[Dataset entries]
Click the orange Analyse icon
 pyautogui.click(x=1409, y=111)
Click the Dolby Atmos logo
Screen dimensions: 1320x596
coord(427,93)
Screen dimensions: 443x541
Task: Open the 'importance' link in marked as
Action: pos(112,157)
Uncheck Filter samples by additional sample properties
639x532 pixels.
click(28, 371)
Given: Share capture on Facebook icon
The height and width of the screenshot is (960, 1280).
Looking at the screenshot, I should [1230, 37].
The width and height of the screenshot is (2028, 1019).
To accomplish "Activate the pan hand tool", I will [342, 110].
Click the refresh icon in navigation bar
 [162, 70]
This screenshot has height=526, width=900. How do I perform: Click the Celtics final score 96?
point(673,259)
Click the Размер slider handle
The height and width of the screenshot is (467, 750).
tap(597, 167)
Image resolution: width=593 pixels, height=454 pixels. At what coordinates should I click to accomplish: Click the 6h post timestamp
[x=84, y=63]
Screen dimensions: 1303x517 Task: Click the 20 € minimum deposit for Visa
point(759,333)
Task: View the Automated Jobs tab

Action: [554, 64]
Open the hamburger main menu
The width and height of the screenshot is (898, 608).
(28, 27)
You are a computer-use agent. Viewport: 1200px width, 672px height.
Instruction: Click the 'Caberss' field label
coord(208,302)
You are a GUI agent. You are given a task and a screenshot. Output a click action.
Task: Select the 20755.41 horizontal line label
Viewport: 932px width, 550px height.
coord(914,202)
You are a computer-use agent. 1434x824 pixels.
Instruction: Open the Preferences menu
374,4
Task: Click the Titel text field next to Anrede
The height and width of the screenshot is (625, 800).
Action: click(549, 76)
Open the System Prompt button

DESCRIPTION OF THE TASK: Your answer should consist of every record, printed exactly as given.

SOLUTION FOR THIS EXERCISE:
Click the orange Analyse icon
 pyautogui.click(x=1409, y=111)
Click the Dolby Atmos logo
Screen dimensions: 1320x596
coord(427,93)
Screen dimensions: 443x541
Task: Open the 'importance' link in marked as
Action: pos(112,157)
Uncheck Filter samples by additional sample properties
639x532 pixels.
click(28, 371)
Given: Share capture on Facebook icon
The height and width of the screenshot is (960, 1280).
Looking at the screenshot, I should [1230, 37].
The width and height of the screenshot is (2028, 1019).
To accomplish "Activate the pan hand tool", I will [342, 110].
Click the refresh icon in navigation bar
 [162, 70]
This screenshot has height=526, width=900. How do I perform: Click the Celtics final score 96?
point(673,259)
Click the Размер slider handle
The height and width of the screenshot is (467, 750).
tap(597, 167)
Image resolution: width=593 pixels, height=454 pixels. At what coordinates should I click to accomplish: Click the 6h post timestamp
[x=84, y=63]
Screen dimensions: 1303x517 Task: Click the 20 € minimum deposit for Visa
point(759,333)
Task: View the Automated Jobs tab

Action: [554, 64]
Open the hamburger main menu
The width and height of the screenshot is (898, 608).
(28, 27)
You are a computer-use agent. Viewport: 1200px width, 672px height.
Instruction: Click the 'Caberss' field label
coord(208,302)
You are a GUI agent. You are given a task and a screenshot. Output a click action.
Task: Select the 20755.41 horizontal line label
Viewport: 932px width, 550px height.
coord(914,202)
You are a computer-use agent. 1434x824 pixels.
Instruction: Open the Preferences menu
374,4
Task: Click the Titel text field next to Anrede
The height and width of the screenshot is (625, 800).
Action: click(549, 76)
Open the System Prompt button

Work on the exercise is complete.